TO DO -
(A) According to the coroutine transformation text, the await transform it starts with is described in which person's talk?
(B) Please continue the coroutine transformation text from the point where it stops.

READING TEXT -
The first transformation that must take place is defined in the coroutine TS (n4760#subsection.11.4.4):
// This coroutine
task<void> my_coro()
{
F;
co_return;
}
// becomes:
{
using P = task<void>::promise_type;
P p (promise-constructor-arguments);
co_await p.initial_suspend(); // initial suspend point
try { F; } catch(...) { p.unhandled_exception(); }
final_suspend:
co_await p.final_suspend(); // final suspend point
}
This covers the interactions from within the coroutine with the promise object. As you can see it has inserted the two implicit suspend points (initial and final), and added the unhanded exception connection to the promise object. Not shown is the interaction with the static operator new
/operator delete
/get_return_object_on_allocation_failure
.
Note: For all of these examples, I will assume the lazy task<>
defined as a minimal implementation in the Minimal coroutine object section.
Here’s what that might look like on a sample coroutine:
// Input
task<int> my_coro(int a) {
// implicit initial suspend
std::string s = "In";
co_await stdx::suspend_always{}; // suspend point 1
fmt::print(s);
s = " coroutine!\n";
co_await stdx::suspend_always{}; // suspend point 2
fmt::print(s);
co_return a;
// implicit final suspend
}
// After Transformation
task<int> my_coro(int a) {
using P = task<int>::promise_type;
P p;
co_await p.initial_suspend(); // initial suspend point
try {
std::string s = "In";
co_await stdx::suspend_always{}; // suspend point 1
fmt::print(s);
s = " coroutine!\n";
co_await stdx::suspend_always{}; // suspend point 2
fmt::print(s);
co_return a;
} catch(...) { p.unhandled_exception(); }
final_suspend:
co_await p.final_suspend(); // final suspend point
}
co_return / co_yield transformation
The two trivial keyword transforms are for co_return and co_await, both just talk to the promise.
co_return transform
// ...
co_return a;
// ...
// ...
promise->return_value(a);
goto final_suspend;
// ...
co_yield transform
// ...
co_yeild ++a;
// ...
// ...
promise->yeild_value(++a);
// ...
Await transformation
This one is a tad harder to express.
Lets start with the transform described by Marcin Grzebieluch in his codedive::2019 talk11. Conceptually this transform is easy to reason about, however, it is not particularly close to what clang actually does. If you’ve heard someone say “coroutines chop up your function into callbacks,” this is probably the mental modal of the transformation they have in mind.
// Input: After Promise Transform (above)
task<int> my_coro(int a) {
using P = task::promise_type;
P p (promise-constructor-arguments);
co_await p.initial_suspend(); // initial suspend point
try {
std::string s = "In";
co_await suspend_always{}; // suspend point 1
fmt::print(s);
s = " coroutine!\n";
co_await suspend_always{}; // suspend point 2
fmt::print(s);
co_return a;
} catch(...) { p.unhandled_exception(); }
final_suspend:
co_await p.final_suspend(); // final suspend point
}
// Transformed code
template<typename promise>
struct my_coro_frame {
my_coro_fame(int a) : _a(a), s(), current_suspend_point_(0) {}
void resume_from_suspension_point_initial(){
s = "In";
}
void resume_from_suspension_point_1(){
fmt::print(s);
s = " coroutine!\n"

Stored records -
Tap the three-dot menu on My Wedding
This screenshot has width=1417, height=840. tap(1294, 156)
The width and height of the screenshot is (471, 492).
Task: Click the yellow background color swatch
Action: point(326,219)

SOLVED TASKS -
(A) Marcin Grzebieluch's codedive::2019 talk.

(B)
}
void resume_from_suspension_point_2(){
fmt::print(s);
promise_->return_value(a);
}
void resume_from_suspension_point_final(){
}
// Capture arugments
int a;
// Capture locals
std::string s;
promise_type* promise_;
stdx::suspend_always suspension_point_initial_object;
stdx::suspend_always suspension_point_1_object;
stdx::suspend_always suspension_point_2_object;
stdx::suspend_always suspension_point_final_object;
// Not mentioned in Marcin's talk, but you need somewhere to track
// the suspension point and a dispatch funtion to resume to the
// right place...
int current_suspend_point_;
void resume_state_machine_() {
try {
switch(current_suspend_point_) {
// ... code goes here ...
} catch(...) { promise_->unhandled_exception(); }
}
};
task<int> my_coro(int a) {
// TODO:
// create a new frame (use task<int>::operator new if available)
// Initialize the promise in the frame,
// move the passed args into the frame object,
// same for locals, ...
// Run the state machine
// Return the task
}
The problem with that transformation, however, is if you throw our example coroutine into compiler explorer the assembly just doesn’t match up. Additionally, given that we left so much out by omitting the state machine, lets look at another version of this transformation.
Andreas Fertig has a post showing some options for wiring up cppinsights.io for coroutine support. Since as of February 2021 this is not online, we will manually transform our example.
There are also a few pieces in luncliff’s post that I want to incorporate as well (the coroutine_handle
/ frame_prefix
bits).
Await Transform (detailed)
Factory
Lets start with the factory function, can we figure out what this is doing? Note, this is the -O2
optimized version, you should also look at the -O1
to see more steps that get optimized away.
ce
test_coro(int): # @test_coro(int)
push rbp
push rbx
push rax
mov ebp, esi
mov rbx, rdi
## Allocate 56 bytes on the heap for our coroutnie frame
mov edi, 56
call operator new(unsigned long)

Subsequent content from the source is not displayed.